Greenprint Resource Hub

The Greenprint Resource Hub is intended to help planners, policymakers, and the public learn about greenprints and how they can be utilized to identify strategic conservation opportunities in their communities. The Nature Conservancy, The Conservation Fund, and The Trust for Public Land developed it.

A greenprint is a strategic conservation plan and/or tool that reveals the economic and social benefits that parks, open spaces, and working lands provide communities. Such benefits include recreation opportunities through the use of parks and trails, habitat protection and connectivity, clean water, agricultural land preservation, and increased resilience to climate change.
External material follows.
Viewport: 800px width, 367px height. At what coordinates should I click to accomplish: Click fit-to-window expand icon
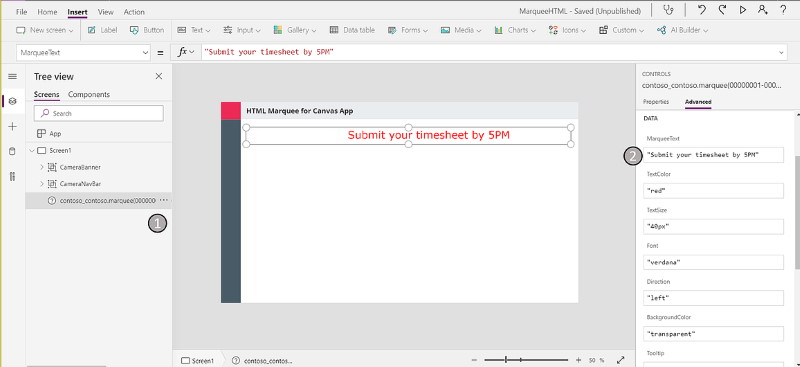point(620,360)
Through community engagement and advanced computer modeling, West Fork San Jacinto Watershed Greenprint blends community priorities with science and research to identify lands with the highest values for voluntary conservation. This project aimed for the protection of water quality and access to water-based recreation. Another featured greenprint is the Bay Area Greenprint.

Through the development of a greenprint, stakeholders help to identify, map, and prioritize areas important to the conservation of water resources, among other important elements. The greenprint process allows local officials to develop a coordinated strategy for channeling development to the most appropriate locations to avoid conflicts while protecting important natural resources. At a minimum, a greenprint allows interested stakeholders to understand and communicate about providing a range of benefits.

Top image: Pacific Ocean off Central America. Image courtesy NASA/Goddard Space Flight Center.


About the Author
Gulafshan Ghori is a program development and research intern with APA.